The poll was conducted almost simultaenously with yesterday's YouGov poll, yet they tell sharply contrasting stories. YouGov had Labour still declining, ICM recovering. The other pollsters don't give us much help - Populus also had Labour in steep decline, Ipsos MORI had them recovering.
Incidentally, something odd is happening with ICM polls lately. Normally I assume all polls done by the same pollster using the same methodology are perfectly comparable, ignoring considerations like what time of the week the poll was conducted or what paper commissioned it.

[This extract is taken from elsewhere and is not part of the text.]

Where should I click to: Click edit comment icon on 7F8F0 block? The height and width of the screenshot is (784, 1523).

Looking at ICM's polls since the Tories retook the lead in October though, there seems to be a consistent pattern of lower Tory shares in ICM's Guardian polls compared to the ones for the Sundays. Their first poll to put the Conservatives back ahead was a poll for the Sunday Telegraph that put the Tories up on 43%, the following weekend poll for the Guardian put them down 3 points at 40%. A fortnight later a poll for the Sunday Express had them back up at 43%, the following Guardian poll had them back down to 37%, a week later they were back up at 41% in a News of the World poll, down they are back down to 39%. Until this poll there was a similar up-and-down pattern to the Lib Dem score in ICM polls, with higher Lib Dem scores in polls for the Guardian.
I was pondering whether this difference was due to Guardian polls being done at the weekend, and ICM's polls for the Sundays which are conducted mid-week. This poll was conducted mid-week though. There is no apparant difference in any of the weightings or adjustments made to the polls ICM do for the Guardian or for other papers, perhaps it is purely co-incidence.

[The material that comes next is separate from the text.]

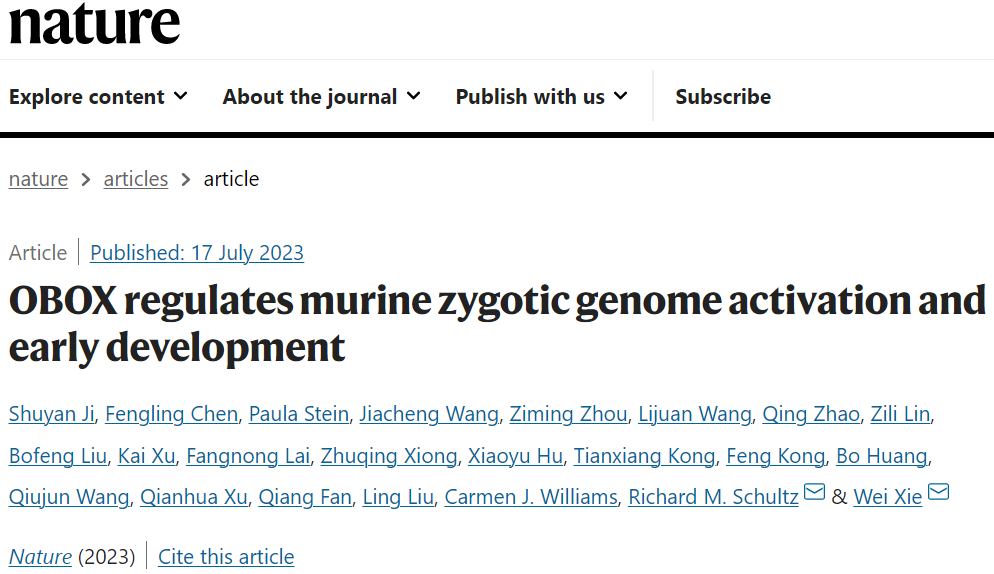
Task: Click Carmen J. Williams author link
Action: [x=530, y=497]
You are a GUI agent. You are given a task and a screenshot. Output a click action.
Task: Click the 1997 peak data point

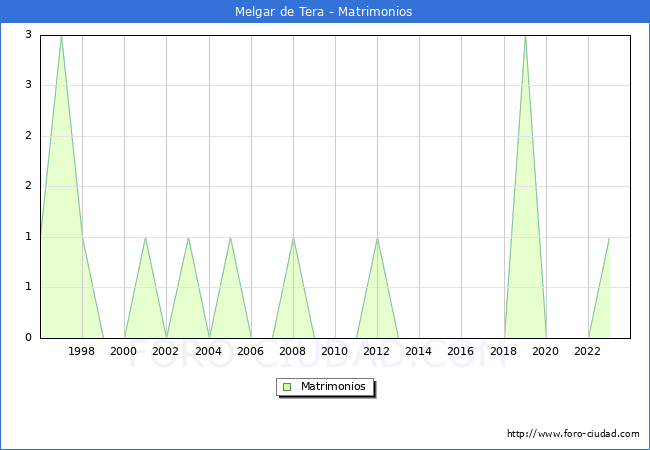[x=61, y=36]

UPDATE: ICM have also updated their analysis of regional breaks in the vote. I always advise people to be wary of the regional breaks in normal polls because they have very low sample sizes, and because polls are only weighted at the national level, so may be skewed within regions. Every now and again ICM aggregate their data from several months of polls to produce regional breaks - this doesn't necessarily do much to allieviate problems with weighting, but does at least take away concerns about sample size. When they did this exercise back in August they found the Tory advance was largely concentrated in the South outside London, with only modest advances in the Midlands and London and them going backwards in the North.
The latest analysis, based on data collected since October, shows the Tory advance is still strongest in the South, but they are now making strong progess in the North and the Midlands too. Only in Scotland and Wales are they relatively static, suggesting the Conservatives are now making a broader advance.